Understanding the Value of Structure
Committing to exercising on a set schedule allows for a much-needed structure for the day. In rehab, the days are highly structured to re-establish balance, create order, incorporate socialization, and support daily and weekly goals. Maintaining this structure, once discharged from rehab, can feel like a monumental task. Setting exercise days and times is a gentle way to take control of your days and actively work on recovery.
Redirect Your Time
Regular exercise takes time. After rehab, many in recovery from addiction suddenly have time on their hands and need a positive outlet. The time that was spent obtaining substances, drinking, recovering from hangovers, then repeating the pattern is now open time for these individuals. This free time needs a positive redirection. Planning a workout, exercising, cleaning up, and traveling are healthy and positive ways to use this free time.
Reset Your Body Rhythms
Completing strenuous activity burns calories and can reset internal body rhythms, which may have been thrown off by drug use. Most struggling with addiction report disrupted sleep patterns. There may have been more time spent awake during dark hours and more time sleeping during daylight hours.
Resetting this can prove challenging. Exercise can promote a normal wake and sleep cycle and allow the body to naturalize its rhythm. Being tired when you lay down helps promote sleeping rather than going to bed just because of the time.

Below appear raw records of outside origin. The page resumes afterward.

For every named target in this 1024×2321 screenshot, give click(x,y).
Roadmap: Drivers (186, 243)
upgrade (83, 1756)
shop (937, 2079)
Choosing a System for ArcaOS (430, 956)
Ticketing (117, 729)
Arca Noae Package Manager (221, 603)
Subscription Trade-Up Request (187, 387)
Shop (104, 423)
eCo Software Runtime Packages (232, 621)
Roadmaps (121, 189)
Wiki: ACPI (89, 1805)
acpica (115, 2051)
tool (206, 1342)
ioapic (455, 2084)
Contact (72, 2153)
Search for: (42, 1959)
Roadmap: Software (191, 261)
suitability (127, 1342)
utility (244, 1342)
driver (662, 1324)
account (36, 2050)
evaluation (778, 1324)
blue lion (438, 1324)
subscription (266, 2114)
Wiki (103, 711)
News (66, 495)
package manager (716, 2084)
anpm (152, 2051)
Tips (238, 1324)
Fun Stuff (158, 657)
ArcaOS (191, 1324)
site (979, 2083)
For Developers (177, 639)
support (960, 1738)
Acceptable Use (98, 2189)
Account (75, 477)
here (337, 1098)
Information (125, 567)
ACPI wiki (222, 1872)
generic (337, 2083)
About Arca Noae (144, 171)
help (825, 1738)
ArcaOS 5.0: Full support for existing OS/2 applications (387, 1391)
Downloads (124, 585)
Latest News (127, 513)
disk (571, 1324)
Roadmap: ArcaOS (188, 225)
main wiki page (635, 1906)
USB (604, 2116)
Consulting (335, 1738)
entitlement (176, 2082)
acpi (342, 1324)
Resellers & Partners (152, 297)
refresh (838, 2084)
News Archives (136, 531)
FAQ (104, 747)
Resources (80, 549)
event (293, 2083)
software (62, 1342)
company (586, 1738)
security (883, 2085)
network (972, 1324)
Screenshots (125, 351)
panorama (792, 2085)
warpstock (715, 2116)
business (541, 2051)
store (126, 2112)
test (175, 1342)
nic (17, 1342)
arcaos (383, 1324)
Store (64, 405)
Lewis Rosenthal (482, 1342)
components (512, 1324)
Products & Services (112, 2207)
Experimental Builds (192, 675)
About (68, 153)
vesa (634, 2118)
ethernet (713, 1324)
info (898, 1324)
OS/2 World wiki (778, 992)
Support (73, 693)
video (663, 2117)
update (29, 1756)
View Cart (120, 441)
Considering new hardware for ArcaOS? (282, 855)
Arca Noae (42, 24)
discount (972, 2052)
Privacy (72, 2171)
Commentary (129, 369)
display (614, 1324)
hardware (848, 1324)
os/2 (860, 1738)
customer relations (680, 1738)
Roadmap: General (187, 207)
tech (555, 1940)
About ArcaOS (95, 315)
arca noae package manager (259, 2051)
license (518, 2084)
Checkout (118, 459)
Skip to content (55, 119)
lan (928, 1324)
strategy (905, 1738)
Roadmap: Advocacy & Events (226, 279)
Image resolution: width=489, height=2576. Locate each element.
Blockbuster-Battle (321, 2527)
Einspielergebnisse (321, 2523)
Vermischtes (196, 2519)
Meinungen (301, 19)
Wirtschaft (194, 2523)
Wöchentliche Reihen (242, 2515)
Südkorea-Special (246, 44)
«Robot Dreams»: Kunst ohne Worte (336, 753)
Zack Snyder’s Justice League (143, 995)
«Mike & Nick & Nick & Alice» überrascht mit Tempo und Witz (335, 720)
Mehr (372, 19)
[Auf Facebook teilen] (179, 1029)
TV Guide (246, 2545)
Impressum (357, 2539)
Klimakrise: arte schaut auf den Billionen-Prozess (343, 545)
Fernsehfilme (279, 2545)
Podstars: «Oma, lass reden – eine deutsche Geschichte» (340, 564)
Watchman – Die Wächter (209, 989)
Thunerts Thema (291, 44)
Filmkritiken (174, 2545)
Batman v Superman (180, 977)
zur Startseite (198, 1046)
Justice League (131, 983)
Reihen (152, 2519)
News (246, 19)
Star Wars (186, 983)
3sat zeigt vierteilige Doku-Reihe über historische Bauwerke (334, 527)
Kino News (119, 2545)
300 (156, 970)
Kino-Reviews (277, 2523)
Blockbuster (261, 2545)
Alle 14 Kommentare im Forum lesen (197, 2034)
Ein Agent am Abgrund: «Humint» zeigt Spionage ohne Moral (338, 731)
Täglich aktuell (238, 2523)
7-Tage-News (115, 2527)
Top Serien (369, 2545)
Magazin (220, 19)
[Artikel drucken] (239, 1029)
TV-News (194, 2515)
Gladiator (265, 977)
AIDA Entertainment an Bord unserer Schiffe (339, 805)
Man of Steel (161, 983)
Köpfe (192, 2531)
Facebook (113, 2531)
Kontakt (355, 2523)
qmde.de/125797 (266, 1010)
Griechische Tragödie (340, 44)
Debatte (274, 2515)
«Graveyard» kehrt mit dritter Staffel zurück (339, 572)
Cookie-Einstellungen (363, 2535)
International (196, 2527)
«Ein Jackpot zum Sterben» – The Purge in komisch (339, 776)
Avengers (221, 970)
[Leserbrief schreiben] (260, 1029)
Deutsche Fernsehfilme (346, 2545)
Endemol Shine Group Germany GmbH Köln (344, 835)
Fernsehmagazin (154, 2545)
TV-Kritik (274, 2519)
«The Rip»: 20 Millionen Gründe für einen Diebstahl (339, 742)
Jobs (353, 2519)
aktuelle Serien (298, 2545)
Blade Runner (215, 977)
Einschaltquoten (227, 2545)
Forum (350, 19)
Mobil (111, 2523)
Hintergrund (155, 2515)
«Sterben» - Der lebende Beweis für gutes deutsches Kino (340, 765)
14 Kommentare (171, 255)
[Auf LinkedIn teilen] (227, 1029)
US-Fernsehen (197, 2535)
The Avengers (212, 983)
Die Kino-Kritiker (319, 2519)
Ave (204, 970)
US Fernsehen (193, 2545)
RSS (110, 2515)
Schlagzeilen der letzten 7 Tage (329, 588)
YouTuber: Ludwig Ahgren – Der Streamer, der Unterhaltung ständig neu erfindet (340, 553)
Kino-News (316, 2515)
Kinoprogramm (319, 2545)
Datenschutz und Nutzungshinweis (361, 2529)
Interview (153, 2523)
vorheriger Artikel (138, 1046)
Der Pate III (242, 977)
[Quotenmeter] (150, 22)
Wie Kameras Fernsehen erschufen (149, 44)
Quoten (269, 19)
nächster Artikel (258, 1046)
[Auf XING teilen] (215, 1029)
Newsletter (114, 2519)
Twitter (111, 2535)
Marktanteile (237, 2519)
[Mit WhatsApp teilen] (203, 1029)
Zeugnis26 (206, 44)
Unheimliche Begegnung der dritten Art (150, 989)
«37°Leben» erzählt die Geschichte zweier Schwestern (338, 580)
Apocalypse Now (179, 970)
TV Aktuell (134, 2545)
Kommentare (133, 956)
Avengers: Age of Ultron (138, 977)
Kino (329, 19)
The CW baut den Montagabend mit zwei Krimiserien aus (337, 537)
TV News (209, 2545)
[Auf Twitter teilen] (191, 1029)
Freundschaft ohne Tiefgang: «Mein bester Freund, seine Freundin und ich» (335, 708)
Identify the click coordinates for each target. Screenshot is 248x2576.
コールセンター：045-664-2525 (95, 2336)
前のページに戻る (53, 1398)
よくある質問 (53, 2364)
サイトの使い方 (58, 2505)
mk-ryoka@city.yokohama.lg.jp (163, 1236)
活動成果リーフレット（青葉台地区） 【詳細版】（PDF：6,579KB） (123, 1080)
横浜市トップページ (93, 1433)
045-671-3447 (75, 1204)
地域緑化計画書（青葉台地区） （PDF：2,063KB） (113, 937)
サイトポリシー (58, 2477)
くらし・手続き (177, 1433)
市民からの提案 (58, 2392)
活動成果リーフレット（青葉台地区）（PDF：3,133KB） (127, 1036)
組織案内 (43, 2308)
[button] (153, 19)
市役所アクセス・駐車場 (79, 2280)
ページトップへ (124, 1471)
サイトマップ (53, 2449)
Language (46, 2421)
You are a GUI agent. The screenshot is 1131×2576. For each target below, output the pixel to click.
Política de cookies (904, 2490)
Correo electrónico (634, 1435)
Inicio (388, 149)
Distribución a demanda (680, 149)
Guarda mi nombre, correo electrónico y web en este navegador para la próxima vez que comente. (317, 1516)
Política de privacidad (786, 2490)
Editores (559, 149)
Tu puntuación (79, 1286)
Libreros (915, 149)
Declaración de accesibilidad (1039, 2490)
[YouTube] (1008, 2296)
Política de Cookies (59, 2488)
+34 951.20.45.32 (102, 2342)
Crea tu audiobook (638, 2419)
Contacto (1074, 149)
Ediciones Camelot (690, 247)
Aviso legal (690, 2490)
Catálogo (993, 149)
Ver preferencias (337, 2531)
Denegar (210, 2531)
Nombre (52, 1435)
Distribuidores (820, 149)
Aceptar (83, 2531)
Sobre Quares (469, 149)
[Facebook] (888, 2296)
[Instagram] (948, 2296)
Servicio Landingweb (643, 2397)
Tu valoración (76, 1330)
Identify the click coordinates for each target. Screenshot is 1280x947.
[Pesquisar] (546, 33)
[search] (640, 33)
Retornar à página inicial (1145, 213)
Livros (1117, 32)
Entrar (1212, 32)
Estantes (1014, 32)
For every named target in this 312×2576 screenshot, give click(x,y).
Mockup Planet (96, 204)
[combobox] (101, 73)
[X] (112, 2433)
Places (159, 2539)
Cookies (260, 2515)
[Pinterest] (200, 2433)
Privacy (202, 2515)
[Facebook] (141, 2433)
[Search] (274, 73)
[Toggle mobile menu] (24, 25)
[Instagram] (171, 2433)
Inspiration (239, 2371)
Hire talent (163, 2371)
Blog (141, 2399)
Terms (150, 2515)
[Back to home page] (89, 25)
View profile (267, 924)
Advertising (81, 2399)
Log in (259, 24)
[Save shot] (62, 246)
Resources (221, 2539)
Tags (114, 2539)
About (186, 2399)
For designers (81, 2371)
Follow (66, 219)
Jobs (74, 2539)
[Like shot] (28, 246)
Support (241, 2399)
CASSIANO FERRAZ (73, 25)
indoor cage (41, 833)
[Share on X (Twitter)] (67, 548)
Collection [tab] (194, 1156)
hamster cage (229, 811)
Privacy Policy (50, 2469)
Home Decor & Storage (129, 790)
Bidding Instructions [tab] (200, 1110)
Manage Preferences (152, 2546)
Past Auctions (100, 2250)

Better Actions can Lead to Better People
Building healthy habits means spending time in those habits. Is exercise good for alcohol withdrawal? Others who exercise may also be incorporating healthy habits and could be a potential peer group. Changing scenery and experiences many times involves building a new friend group. Although this is not guaranteed, surrounding yourself with others who are making healthy choices increases your odds of successful recovery.
Effects of Exercising and Addiction
During the depths of addiction, you most likely stopped all forms of exercise.
Balancing managing a hangover, while maintaining the demands of addiction, make exercise a low priority for most addicts. This struggle, along with the physical damage from substance abuse, makes most addicts feel unable to exercise despite desire.
With newfound sobriety, starting exercise in rehab can introduce new possibilities. Is exercise good for alcohol withdrawal? Yes, it is.
How to Start Exercising
Taking care of yourself can feel foreign when battling addiction. An ideal way to work through recovery and practice self-care is taking care of your body. Just like eating healthy meals, taking care of your body by exercising is important for rebuilding self-confidence and self-love.
As you begin exercising, small goals may be appropriate. Walking twice a week for 20 minutes is a great starting point. Some may want to be more aggressive in their goals. What is best for you depends on your physical condition. Regardless, just start.
Use Self-Motivation to Maintain Good Habits
Positive rewards can be a strong motivation for continuing self-care. One example would be a trip to the mountains to hike a trail once you walk an hour a day. If you relapse, you can withhold your trip as a punishment. By rewarding yourself and reaching your goals, you have enabled a new reward system other than drugs or alcohol. This rebuilds new healthy reward pathways in the brain and can repair damaged mechanisms associated with drug or alcohol highs.
Mental Illness and Exercise and Rehab
There is some evidence that exercise may be a self-protective activity from the effects of addiction. In a 2012 study, exercise-based interventions were found to reduce compulsive drug use behaviors. It has long been accepted that exercise is an effective strategy to reduce stress and cope with anxiety.
Approximately 30-50% of individuals with addiction have an underlying mental illness that may or may not be diagnosed. Utilizing a variety of mechanisms to combat addiction increases the odds of success. Exercise can be of universal benefit regardless of any underlying undiagnosed mental illness.
Treatment of Addiction Utilizing Exercise
Exercise and rehab are common partners. A 2018 study has found that exercise is an effective tool in managing stress and coping with cravings. Results such as these have led to increased interest in using exercise as a method of dealing with substance withdrawal. This may be logical as exercise has been associated with the release of dopamine, the “feel-good” chemical.
Give Your Mind a Break
During periods of exercise, those participants felt reduced cravings. When exercising, the body-mind connection is generally increased, leading to increased awareness. This can serve as a simple distraction from focusing on your addiction. It can also be a welcome break to process information, heal, and enjoy some mental alone time.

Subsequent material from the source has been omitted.